Michigan is a state divided both by geography and politics. It has the upper and lower peninsulas, plus Democrats in Detroit versus Republicans virtually everywhere else.
So it was no particular surprise that Richard Posthumus, the Republican candidate for governor, would try to defeat Democrat Jennifer Granholm by running against not just her but the state's largest city and its majority black population.
This racially charged tactic has worked with varying degrees of success for the GOP over the years.
John Engler, the conservative outgoing governor, engineered a state takeover of the long-troubled Detroit public school system while tolerating similar problems in majority white districts outstate.
Several weeks ago, Mr. Posthumus, Mr. Engler's even-farther-to-the-right lieutenant governor, played the race card with television ads that portrayed Ms. Granholm, the state attorney general, as subservient to Detroit interests.
The ads featured a memo to Ms. Granholm, written but never actually sent, by Detroit Mayor Kwame Kilpatrick, which supposedly demanded all sorts of gubernatorial appointments for blacks in return for a big turnout Nov. 5.
But the ploy has backfired, as Michigan's respected former Republican governor, William Milliken, has spoken up to denounce the ads as “morally wrong and politically stupid.”
“The race-baiting theme in television ads and campaign materials pitting Detroit and our state against one another, not to mention some gross distortion of facts, is outrageous,” Mr.
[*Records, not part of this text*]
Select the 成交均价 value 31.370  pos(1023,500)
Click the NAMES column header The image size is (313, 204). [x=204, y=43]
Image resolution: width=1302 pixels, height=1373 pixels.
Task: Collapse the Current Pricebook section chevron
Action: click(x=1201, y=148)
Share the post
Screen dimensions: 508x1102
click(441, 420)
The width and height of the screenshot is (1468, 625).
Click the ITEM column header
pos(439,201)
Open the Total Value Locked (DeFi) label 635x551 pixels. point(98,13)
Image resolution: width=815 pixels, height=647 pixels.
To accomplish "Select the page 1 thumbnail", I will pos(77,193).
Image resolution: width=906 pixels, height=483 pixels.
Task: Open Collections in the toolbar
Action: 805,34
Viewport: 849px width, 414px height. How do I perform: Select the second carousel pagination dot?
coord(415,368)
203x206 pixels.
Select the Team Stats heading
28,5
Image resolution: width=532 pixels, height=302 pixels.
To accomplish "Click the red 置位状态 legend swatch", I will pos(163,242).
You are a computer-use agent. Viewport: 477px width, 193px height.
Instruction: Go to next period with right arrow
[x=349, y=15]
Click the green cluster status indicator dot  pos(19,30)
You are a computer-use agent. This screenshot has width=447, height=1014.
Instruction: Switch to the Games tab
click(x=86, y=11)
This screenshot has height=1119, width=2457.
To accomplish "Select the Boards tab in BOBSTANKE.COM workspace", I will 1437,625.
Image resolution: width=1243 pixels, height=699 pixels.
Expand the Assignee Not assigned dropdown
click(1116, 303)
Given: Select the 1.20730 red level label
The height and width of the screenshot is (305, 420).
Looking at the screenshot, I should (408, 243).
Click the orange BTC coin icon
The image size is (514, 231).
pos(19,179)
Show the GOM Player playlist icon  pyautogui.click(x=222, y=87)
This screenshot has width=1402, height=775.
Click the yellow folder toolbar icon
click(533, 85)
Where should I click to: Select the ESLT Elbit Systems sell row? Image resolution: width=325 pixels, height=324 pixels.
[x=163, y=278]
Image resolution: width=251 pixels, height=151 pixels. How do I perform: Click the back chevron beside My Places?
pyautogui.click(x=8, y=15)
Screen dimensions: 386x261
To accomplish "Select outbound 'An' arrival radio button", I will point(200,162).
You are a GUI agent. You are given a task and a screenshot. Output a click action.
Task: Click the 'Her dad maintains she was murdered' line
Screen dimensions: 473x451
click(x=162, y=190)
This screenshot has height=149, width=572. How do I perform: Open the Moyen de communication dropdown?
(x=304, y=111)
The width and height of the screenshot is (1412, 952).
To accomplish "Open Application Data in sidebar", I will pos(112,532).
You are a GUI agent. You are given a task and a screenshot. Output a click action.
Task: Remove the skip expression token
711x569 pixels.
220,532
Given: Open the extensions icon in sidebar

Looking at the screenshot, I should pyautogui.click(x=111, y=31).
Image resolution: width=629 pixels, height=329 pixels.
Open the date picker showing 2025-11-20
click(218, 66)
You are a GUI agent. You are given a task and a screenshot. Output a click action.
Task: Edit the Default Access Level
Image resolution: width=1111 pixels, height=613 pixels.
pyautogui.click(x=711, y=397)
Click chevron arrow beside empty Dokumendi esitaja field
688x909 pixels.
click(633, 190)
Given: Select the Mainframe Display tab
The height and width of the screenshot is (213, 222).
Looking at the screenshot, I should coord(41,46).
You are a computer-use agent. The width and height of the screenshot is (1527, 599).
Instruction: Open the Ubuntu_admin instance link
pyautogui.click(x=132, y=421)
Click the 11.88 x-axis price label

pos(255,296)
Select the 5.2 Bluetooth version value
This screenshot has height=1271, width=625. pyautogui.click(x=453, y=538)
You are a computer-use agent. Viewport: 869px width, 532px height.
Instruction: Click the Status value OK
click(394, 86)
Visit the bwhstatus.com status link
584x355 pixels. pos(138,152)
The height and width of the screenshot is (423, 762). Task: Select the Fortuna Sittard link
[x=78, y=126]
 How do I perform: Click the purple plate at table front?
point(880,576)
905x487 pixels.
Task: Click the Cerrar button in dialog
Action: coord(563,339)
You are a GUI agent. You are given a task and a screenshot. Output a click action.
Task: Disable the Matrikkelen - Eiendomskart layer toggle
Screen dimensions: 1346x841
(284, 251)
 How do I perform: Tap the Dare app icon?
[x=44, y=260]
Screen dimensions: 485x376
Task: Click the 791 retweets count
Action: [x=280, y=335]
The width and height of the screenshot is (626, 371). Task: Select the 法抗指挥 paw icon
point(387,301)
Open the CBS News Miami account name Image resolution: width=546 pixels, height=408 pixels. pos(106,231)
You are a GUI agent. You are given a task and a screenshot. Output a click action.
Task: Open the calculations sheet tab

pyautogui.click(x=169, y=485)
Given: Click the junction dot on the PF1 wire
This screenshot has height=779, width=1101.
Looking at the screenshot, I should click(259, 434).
Milliken declared.
That's a fair comment, one that should be taken to heart, from a political moderate who served from 1969 to 1982 and is regarded by many as Michigan's best chief executive.
The Posthumus ad certainly won't be the last of its divisive ilk, but it is long past time - in Michigan and everywhere else in politics - to call a halt to this sort of blatant pandering to racist fears.